No recordaba días así con tanta lluvia. Son los que yo llamo días de perros y gatos cariñosamente. Días propicios para pasar el tiempo durmiendo tapado con la manta que tu estimada abuela confeccionó para ti. Un regalo especial esa manta culé, de la que se desprende un aroma tan distinto al de la actualidad barcelonista precisamente. ¡Ya está bien! No se puede seguir jugando con los colores azul y grana de la camiseta de esta manera. Vendrán tiempos mejores...

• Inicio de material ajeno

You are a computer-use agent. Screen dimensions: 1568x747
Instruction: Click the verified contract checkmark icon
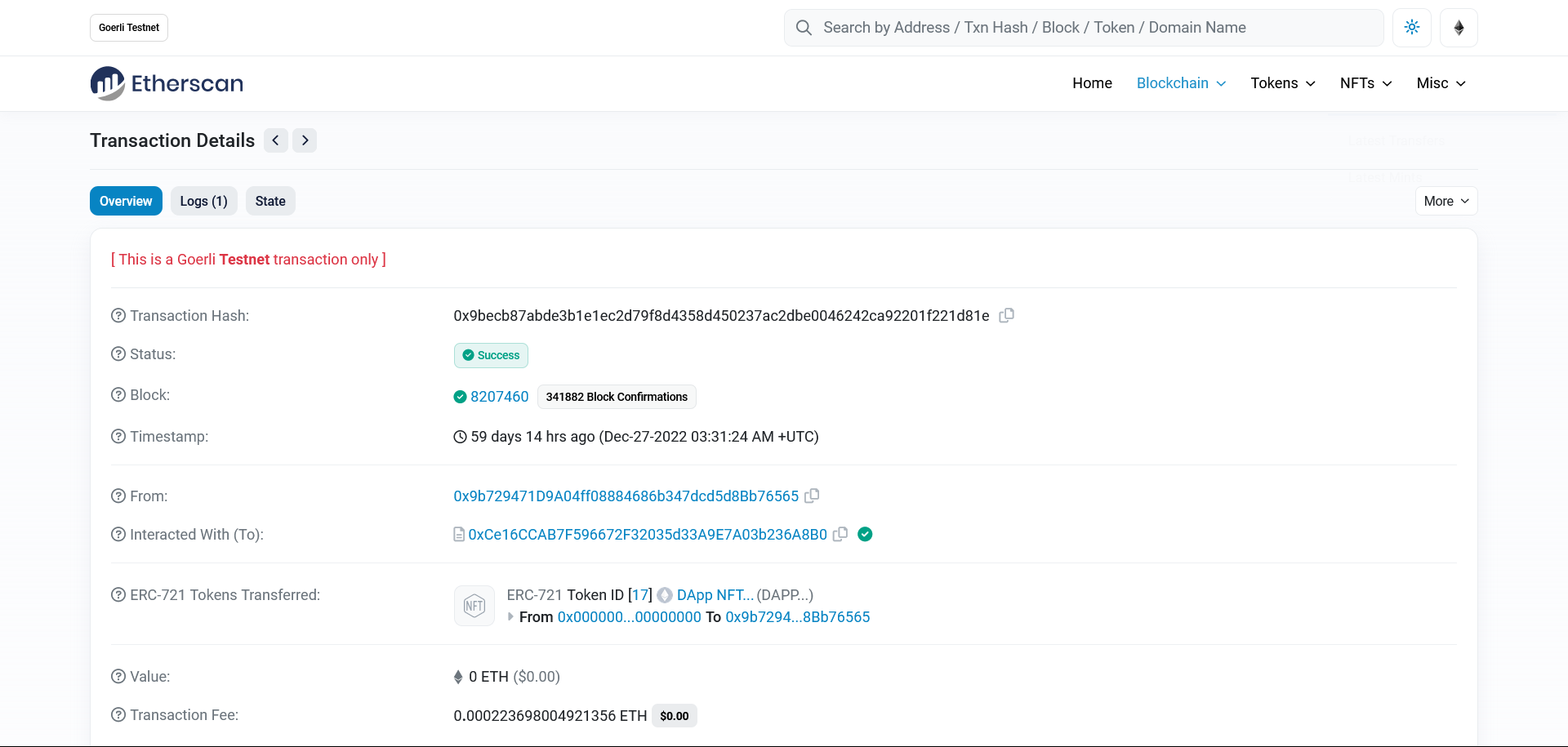[866, 534]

No recuerdo tampoco volver a escribir en tan poco espacio de tiempo. Hoy había un plan pero la lluvia lo ha torcido sin más. Se recuperará pronto...
Es la una y media, eso no es distinto, y al encuentro de mis sueños junto a mi alma solitaria se une el silencio en una danza tribal ancestral; consiste en que tu corazón sea capaz de girar sin parar hasta que la cabeza te diga basta; entonces te sumes en un estado de plena inconsciencia donde no reside sino un placer metafísico sublime; todo termina cuando vuelves a abrir los ojos y delante de ti mismo observas que la hoguera hace poco que he terminado de arder.
Te percatas que el sofá ha adoptado hoy más que nunca tu silueta juvenil. Tienes ganas de ver el sol, tremendas ganas, aunque sepas que te quedan algunos días para poder disfrutar de él. Una de tus obsesiones es ponerte moreno cuando llega el verano, como antaño en el camping.
Cuentas algo porque tan solo quieres dar rienda suelta a tus pensamientos, el flujo eterno de la imaginación, te gusta que te lean y que te escuchen. Eres en verdad algo vanidoso y te enorgullecerías plenamente si algún día te publicaran. Pero no estás hecho para la grandeza, no la mediática. Búscala en tu entorno me digo a mi mismo, pero ésta como otras tantas cosas va apareciendo y no se gana con buenas palabras sino con acciones día a día. Mejor ser discreto y que los demás te echen de menos cuando uno esté ausente.
Quizás llamas la atención por cómo eres, por que parece que te han asignado un papel: cachondo, loco, chico de barrio, responsable, político, futbolista, filósofo, culto, borde al amanecer, chulería a rachas, emotivo...
Pero, y cambiando a primera persona, todo eso es lo que soy. Lo que estoy llegando a ser. Todos somos únicos por esencia y por definición. No hay dos iguales. No dudéis que por cómo sóis habrá gente que os apreciará, os querrá un montón, y que cuando dejéis de estar cerca os echarán muchísimo de menos. Hay mucha gente de la que se acerca por este rincón a la que aprecio realmente. Y es por cómo son, con ellos mismo y al fin y al cabo conmigo.
Sé que solo soy un joven sin rumbo ni compromisos claros, que estoy sujeto a la variabilidad humana en casi todos los aspectos. Que hoy estoy aquí pero mañana quién sabe dónde. Esto es una aventura, ojalá sin fin.
Esto es la vida. ¿Cómo es la vida?
- La vida es así...
Todo idealismo frente a la necesidad es un engaño.